New Study Says Chronic Pain May Explain Behavioral Changes in Kids on the Spectrum
A new study that shows a significant overlap between chronic pain and autism is a great reminder that for kids on the spectrum, behaviors are first and foremost a communication tool for how they’re feeling.
A research letter published in JAMA Pediatrics in October suggests that kids on the spectrum are more likely to experience chronic pain compared to their typical counterparts. Researchers compared health data from nearly 50,000 neurotypical and neurodiverse kids between the ages of 6 and 17. The results of their analysis suggest nearly 16% of kids on the spectrum and almost 20% of autistic kids with a developmental disability experience chronic pain.

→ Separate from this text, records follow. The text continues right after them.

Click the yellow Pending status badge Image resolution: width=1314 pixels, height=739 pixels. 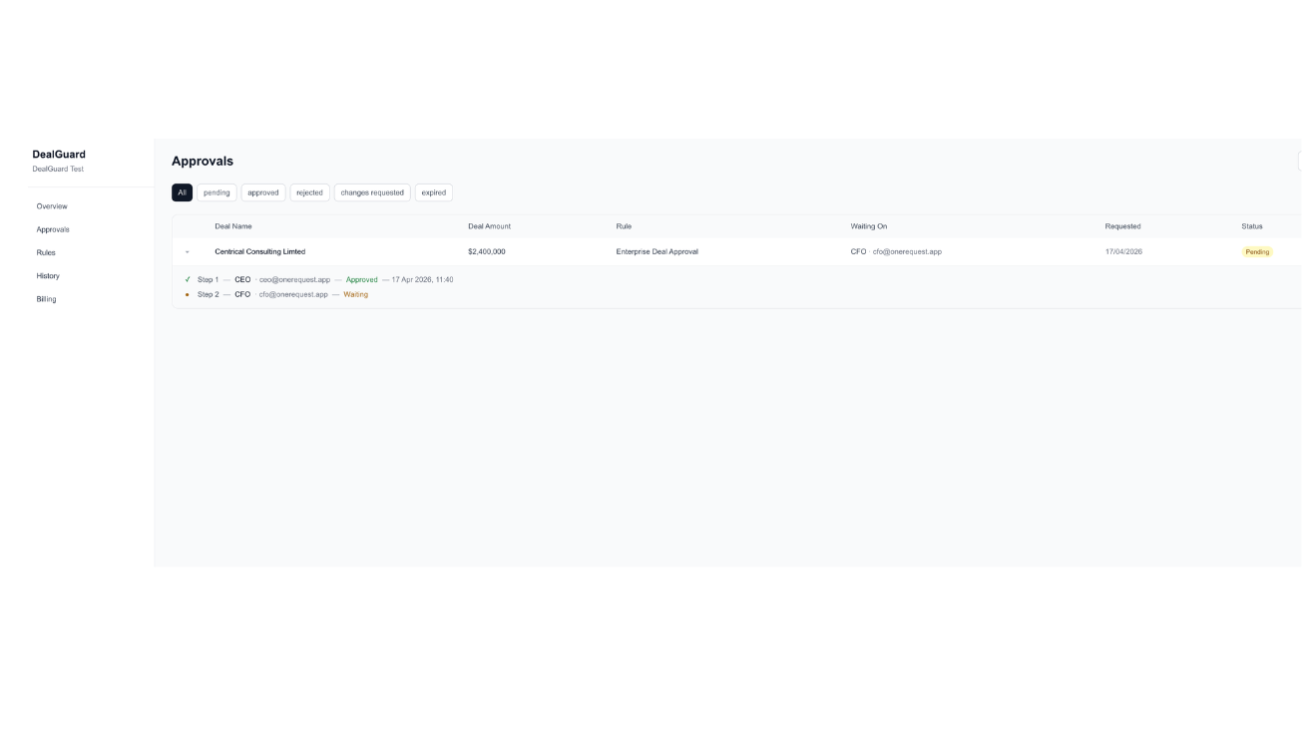tap(1257, 252)
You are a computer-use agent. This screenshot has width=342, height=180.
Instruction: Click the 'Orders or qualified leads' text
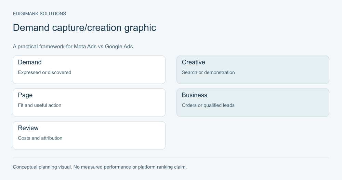[208, 105]
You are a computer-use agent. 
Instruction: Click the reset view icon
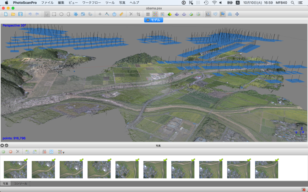[x=237, y=14]
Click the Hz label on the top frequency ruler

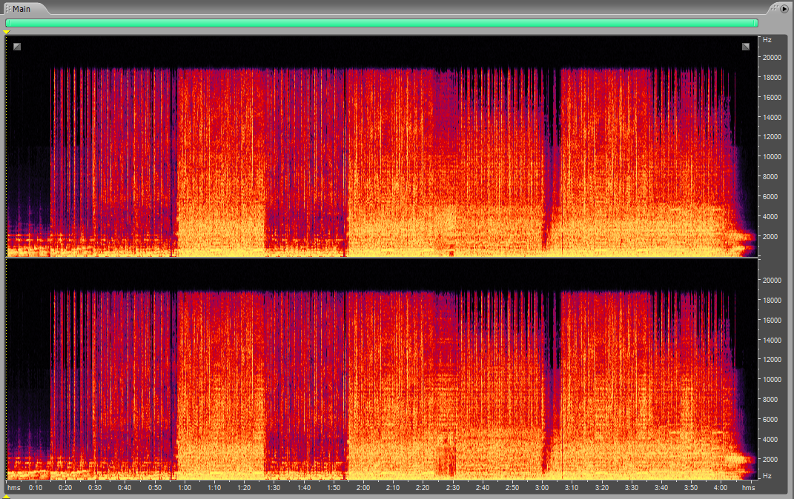[767, 39]
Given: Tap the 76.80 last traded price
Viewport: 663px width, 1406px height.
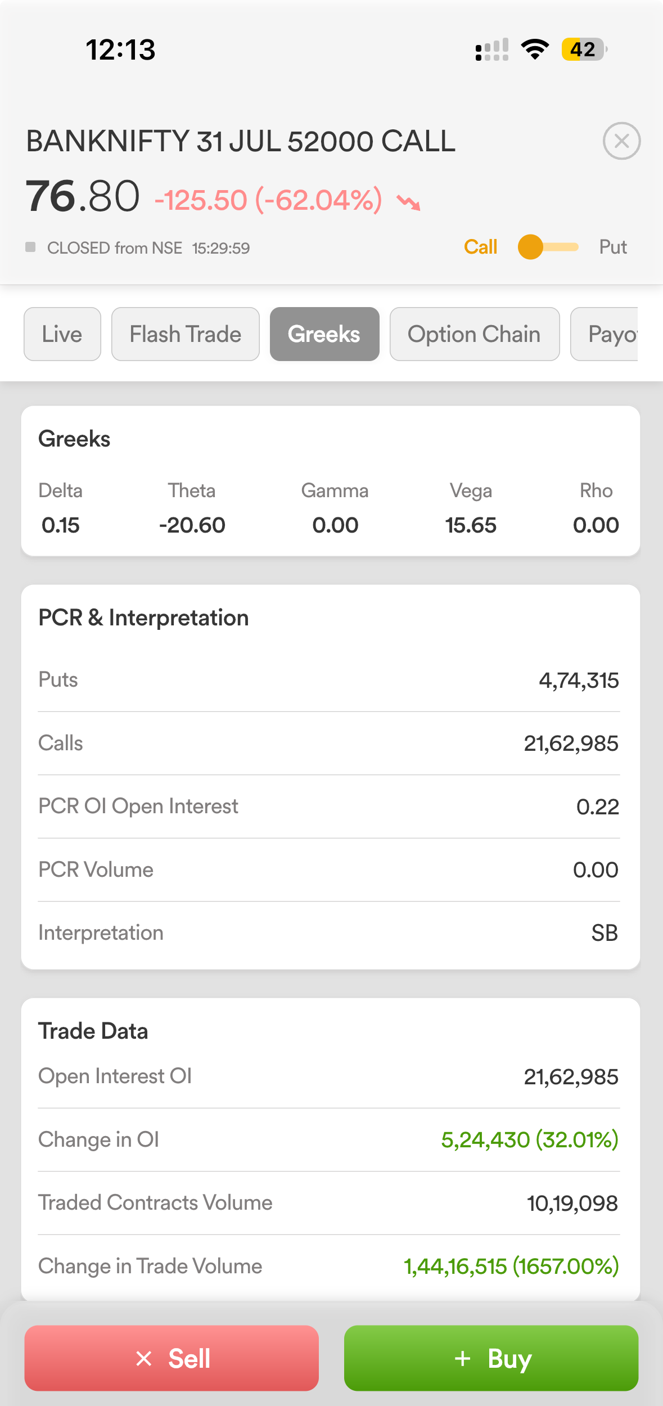Looking at the screenshot, I should click(83, 197).
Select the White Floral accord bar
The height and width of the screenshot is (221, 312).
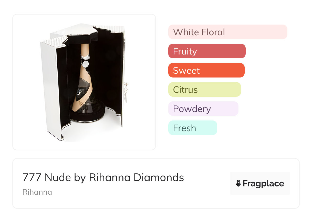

Only 8.2% typical kids reported chronic pain.
Study co-author Danielle Shapiro, Ph.D., an assistant professor of clinical psychology at the University of Michigan, said there may be several reasons children on the spectrum experience more chronic pain. This could include having a chronic condition that causes pain and a higher frequency of medical procedures to address these conditions. Shapiro also said sensory sensitivities may contribute to chronic pain.
“Children [on the spectrum] also have sensory sensitivities, meaning that physical sensations may be experienced differently or bother them more,” Shapiro told U.S. News. “Painful experiences may, therefore, cause them more distress.”
Other studies have highlighted a link between autism and a higher rate of gastrointestinal issues compared to typical children. One study, for example, found approximately 84% of kids on the spectrum experienced gastrointestinal symptoms, like gas, bloating and constipation, compared to 31% of kids not on the spectrum. Both GI tract symptoms and chronic pain symptoms cause discomfort. It’s important for parents to keep this in mind because autistic kids may express their pain through their behavior.
“Children who have difficulty with communication may show that they are in pain behaviorally, which may take the form of increased irritability or behavioral problems,” Shapiro said. “A sudden, otherwise unexplained change in behavior is a good clue that something physical, like pain, may be a factor.”
When a child is diagnosed with autism, much of their early interventions may be focused on behavior. But like stimming — repetitive movements that help regulate an overwhelming experience — behavioral expressions serve an important purpose. As Mighty community member Shayna G. shared, “Autism is a lot more than behaviors. It’s the way we process things.”
Mighty contributor Chloe Rothschild advised others to pay attention to these behaviors in her article, “When My Autism Kept Me From Communicating Pain From Interstitial Cystitis” because for kids on the spectrum, behavior may be the best way they can communicate pain, discomfort and frustration. Rothschild wrote:
I often have a hard time describing, expressing and communicating pain, even though I am verbal, this is due to my autism. Pain is such an abstract concept. We often hear the phrase, ‘Behavior is communication.’ This phrase is so important. Please, please consider medical or health issues being a possibility when seeing an individual experience behavior that seems unusual for them, out of sorts or increases for no apparent reason.